If you think you are ready to climb an 8000er, then some of the thrilling and daring choices are Cho Oyu, Shishapangma (both to be climbed from Tibet) and Gasherbrum II (Pakistan). The route to Shishapangma is relatively safer. It is not as crowded as Cho Oyu, so you can look ahead for a ‘just our team and the mountain’ experience.
Shishapangma is the 14th highest mountain in the world with altitude at the peak ranging from 8012m to 8046m. The mountain has two summits. The commonly climbed is Central summit (8012m) whose expedition we have organized several times.
Before the Chinese opened Tibet to western mountaineers in 1970, little was known about Shishapangma. The only 8000m peak to lie entirely in Tibet, it lies tantalizingly close to the Nepalese border, shrouded behind the great, but less high, board peaks of Langtang.
It is perhaps not surprising that it was the last of the 8,000m peaks to be climbed. Not that its ascent the North-Western Ridge presents any great difficulty. On the contrary, it is now regarded as one of the most straight-forward 8,000m climbs and its summit is frequently achieved. Regarded as a “holy” mountain by the local Tibetan population, and lying on the route to Mt. Kailash, Shishapangma continues to baffle everyone. Historians cannot fathom her names – Shishapangma, Xizabangma, Gosainthan, and surveyors seem unable to fix her height (anything from 8,012m to 8,046m).
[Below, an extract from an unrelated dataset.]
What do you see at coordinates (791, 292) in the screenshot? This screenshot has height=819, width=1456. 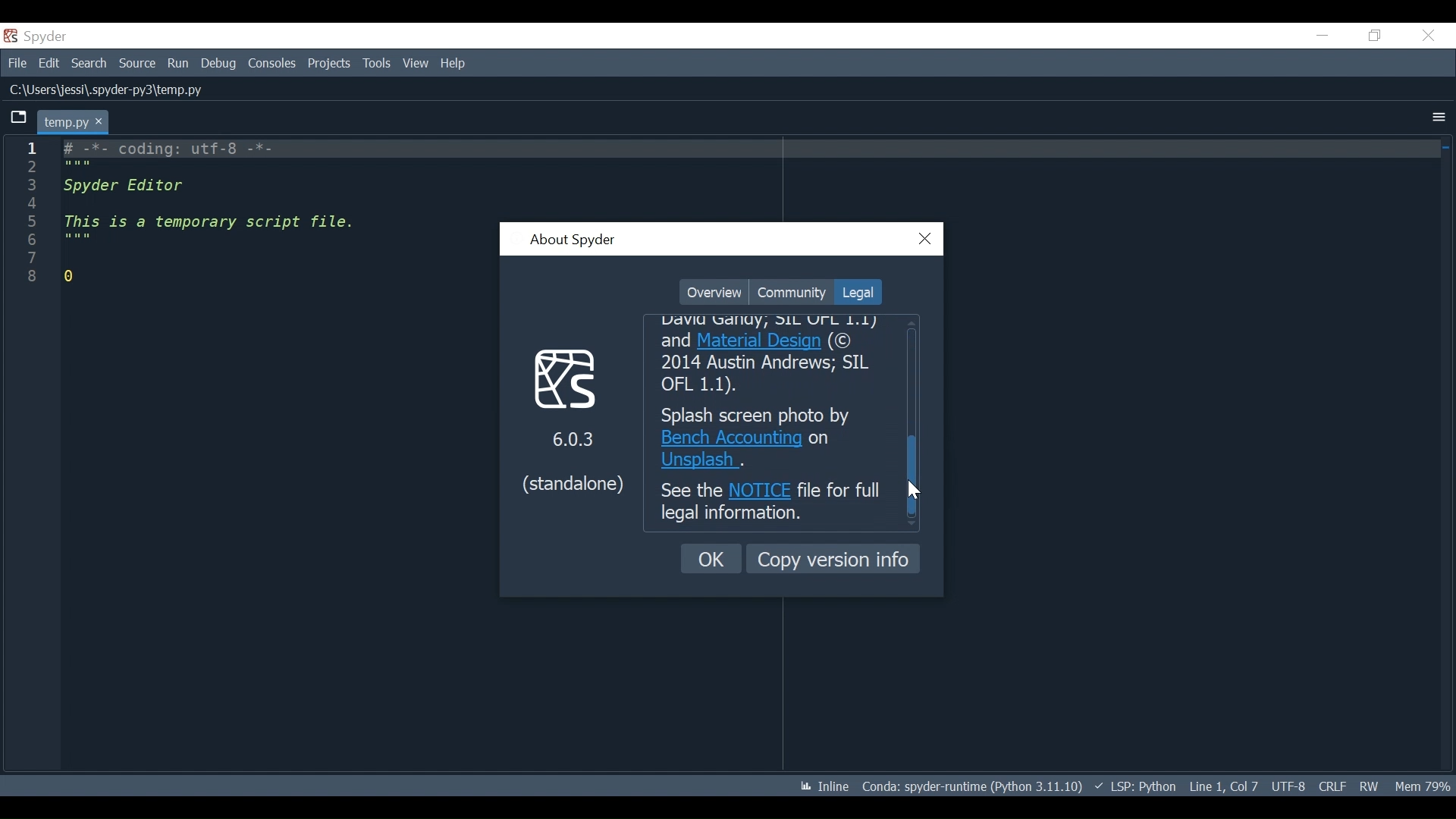 I see `Community` at bounding box center [791, 292].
Even the first ascent by the Chinese in 1964 is questioned, due to the lack of photographic evidence and the fact that the summit ridge sports several subsidiary “summits”. Yet, the mountain is perhaps the most accessible of her genre, rising only a few miles west of the Kathmandu-Lhasa Highway.
The original North West Ridge route is an excellent objectively quite safe, and the terrain offers good camp sites at the Tibetan Plateau (lying in the Himalayan Shadow usually provide excellent topping-out opportunities).